Bringing balance to chaos
Moving too quickly can result in technology that’s not tailored to its purpose, which can result in greater inefficiency and non-compliance than before. If that chaos slows down decision making as well, it compounds inefficiencies and employees feel forced to find their own [unregulated] resources. Leaders hit the right balance when they take both the interests of the board and shareholders, and the reality of the those on the ground into account.
While a top-down approach can ensure accountability, strategic alignment, and standardisation, sometimes it doesn’t match employee realities. For instance, an estimated 80% of AI projects fail due to misunderstanding or miscommunication from stakeholders on which problems need to be solved using AI. Making decisions from the bottom up, balanced with standardisation and training from central management, creates a more accurate picture of an organisation’s reality. Turning staff who are executing processes into decision makers gives businesses and employees the best of both worlds.
Creating a clear view for decision makers
Looking to the future capabilities of AI, we need to see business leaders grasping the fundamentals now to avoid chaos, confusion, and falling behind competitors. Decision-makers need to grasp not just technical skills like how to train a model, but also discern how models operate at their cores, anticipate the ripple effects of integration across functions, and tailor workflows accordingly to maximize the tools at their disposal.
As we can see, a certain level of chaos is acceptable, even key, but only if it is managed. All this starts with a clear view of operations and transparency in decision making, fuelling process intelligence.
Remember, increasing productivity within just one area of an end-to-end process can cause disruption and increases the risk of organisational chaos. Especially where end-to-end processes traverse departments and functional areas -think new employee onboarding, product launches and customer onboarding to name a few. To mitigate the risk of increased chaos end-to-end process intelligence and visibility is an imperative.
The ability to assess which processes are highest risk or least efficient means that decision makers prioritise where to focus their efforts, and where there are acceptable levels of deviation (or chaos). Holistic insight into performance, process, and goals can allow the organisation to “think” as a single organism, instead of an amalgam of siloed groups and processes.

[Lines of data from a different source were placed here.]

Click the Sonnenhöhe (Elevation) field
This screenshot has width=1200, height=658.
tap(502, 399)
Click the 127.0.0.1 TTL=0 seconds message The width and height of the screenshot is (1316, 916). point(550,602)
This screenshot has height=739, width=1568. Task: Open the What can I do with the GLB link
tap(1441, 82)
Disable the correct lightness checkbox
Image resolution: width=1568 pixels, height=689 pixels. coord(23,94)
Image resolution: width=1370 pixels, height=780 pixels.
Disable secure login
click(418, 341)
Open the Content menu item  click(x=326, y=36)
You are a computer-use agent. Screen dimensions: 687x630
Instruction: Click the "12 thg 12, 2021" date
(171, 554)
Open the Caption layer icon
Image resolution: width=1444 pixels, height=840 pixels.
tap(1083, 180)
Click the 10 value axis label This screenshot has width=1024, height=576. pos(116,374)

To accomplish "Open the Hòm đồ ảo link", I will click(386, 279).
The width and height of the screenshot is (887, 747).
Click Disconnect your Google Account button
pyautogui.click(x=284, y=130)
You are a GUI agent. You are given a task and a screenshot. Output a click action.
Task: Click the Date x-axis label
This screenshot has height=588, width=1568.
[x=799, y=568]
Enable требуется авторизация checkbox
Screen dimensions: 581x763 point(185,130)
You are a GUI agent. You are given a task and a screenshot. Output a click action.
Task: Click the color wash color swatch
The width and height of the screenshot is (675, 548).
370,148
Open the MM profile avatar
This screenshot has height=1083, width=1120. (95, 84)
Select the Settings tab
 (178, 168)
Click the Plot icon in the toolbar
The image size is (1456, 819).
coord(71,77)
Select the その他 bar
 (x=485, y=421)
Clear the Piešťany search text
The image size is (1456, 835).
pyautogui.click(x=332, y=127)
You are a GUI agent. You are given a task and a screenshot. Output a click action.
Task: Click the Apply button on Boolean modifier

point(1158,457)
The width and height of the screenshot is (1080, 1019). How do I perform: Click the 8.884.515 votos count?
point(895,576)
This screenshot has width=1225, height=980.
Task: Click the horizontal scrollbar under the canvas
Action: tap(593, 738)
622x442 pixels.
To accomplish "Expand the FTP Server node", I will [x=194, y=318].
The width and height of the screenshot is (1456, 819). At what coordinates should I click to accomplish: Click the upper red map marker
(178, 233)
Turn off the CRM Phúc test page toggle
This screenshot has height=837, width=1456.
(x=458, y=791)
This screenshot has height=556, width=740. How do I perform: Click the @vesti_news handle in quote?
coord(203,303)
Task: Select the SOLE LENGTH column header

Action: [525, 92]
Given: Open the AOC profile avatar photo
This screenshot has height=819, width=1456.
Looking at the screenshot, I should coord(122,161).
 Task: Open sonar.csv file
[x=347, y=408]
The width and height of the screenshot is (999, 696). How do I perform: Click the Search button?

This transparency also powers evidence-based decision making. Being able to explain a decision is important, but that doesn’t always mean it’s the right one. Different perspectives and expertise are essential in decision making, like AI strategies needing AI expertise, but also the opinions of those using the technology.
It’s time for patience and process
Whether the goal is to create the best product, the best services, or simply to make core functions more efficient, the processes that organisations put in place have a fundamental influence on success. Retrofitting AI into these processes wil require great time and patience.
Those who rush into AI adoption, only to realise that their existing business infrastructure and long-standing processes are not built with automation in mind, will see a disruptive impact. AI cannot be considered a magic wand that will instantly solve all decision making problems.
The transition requires incremental changes and ongoing optimisation of systems to ensure success. A constant feedback loop of analysis approaches can help hone in on long-term goals, and acknowledge the complexities at play. It also gives leaders more trust in AI-powered decision making, safe in the knowledge that this new tech is a positive force.
Investing time and resources to navigate techceleration helps leaders create an environment where AI can flourish, innovation is nurtured and efficiency reigns. Short-term focus and a rush to jump on the latest tech trends are disruptive in a negative sense. Get the fundamentals in place and make new tech an enabler to efficient operations and good decisions.